[Stored data entries]
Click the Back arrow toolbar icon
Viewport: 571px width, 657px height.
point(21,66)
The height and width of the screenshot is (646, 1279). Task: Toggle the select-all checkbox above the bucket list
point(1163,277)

→ Task item: Using the entries above, copy exactly the lines from the one containing "The height and" through the last, both included.

→ Problem solution:
The height and width of the screenshot is (646, 1279). Task: Toggle the select-all checkbox above the bucket list
point(1163,277)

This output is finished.